The CHOvantage transposon vector system uses a two-part design, a pCHOvantage DNA vector encoding the gene of interest paired with CHOvantage RNA, which creates the transposase, to achieve semi-targeted integration into the CHO-K1 genome. Compared to random integration methods, semi-targeted integration can produce more uniform expression across clones and reduce the number of clones that must be screened to identify high producers. This can shorten clone selection timelines and reduce associated screening costs.

The CHOvantage GS kit routinely generates mAb titers of greater than 7 g/L and bispecific antibody and fusion protein titers of greater than 6 g/L in fed-batch cultures under recommended protocol conditions.

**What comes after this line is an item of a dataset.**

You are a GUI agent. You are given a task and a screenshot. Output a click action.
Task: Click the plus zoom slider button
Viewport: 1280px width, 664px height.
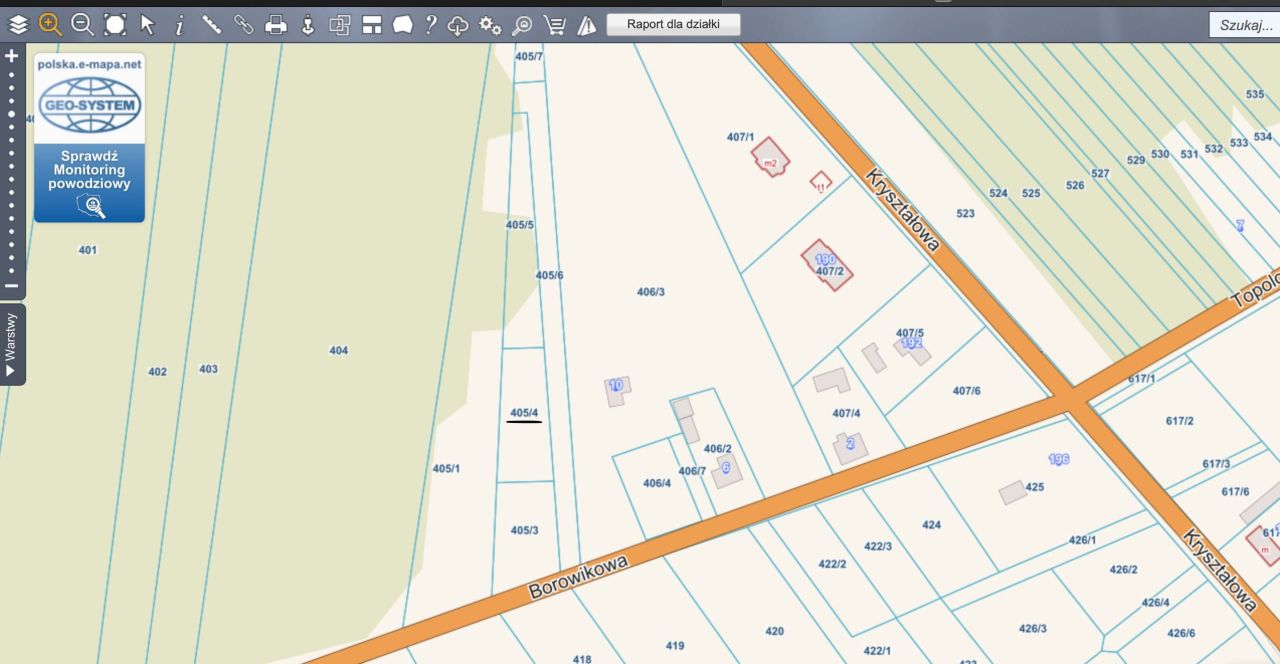click(12, 56)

Actual titers will vary depending on the specific molecule, cell culture conditions, and process parameters. Titer data should be evaluated in the context of the individual development program and molecule characteristics rather than as absolute minimums.

Purchase of the kit includes research-use rights for the purchaser and their designated CRO to develop a stable cell line. No annual maintenance fees or added costs are required to maintain research rights. When transitioning to clinical or commercial manufacturing, a simplified commercial licensing structure is available that excludes royalties and multiple milestone payments. For details on commercial licensing terms, contact outlicensing@thermofisher.com.

The CHOvantage workflow is designed to enable faster progression to stable pools and clones compared to traditional approaches. Stable pools can be generated in 4 weeks from transfection to stable pool, and then an additional 10 weeks from stable pools to the selection of lead stable clones. The integration of the Efficient-Pro Media and Feeds System and the transposon vector design enables this advanced timeline.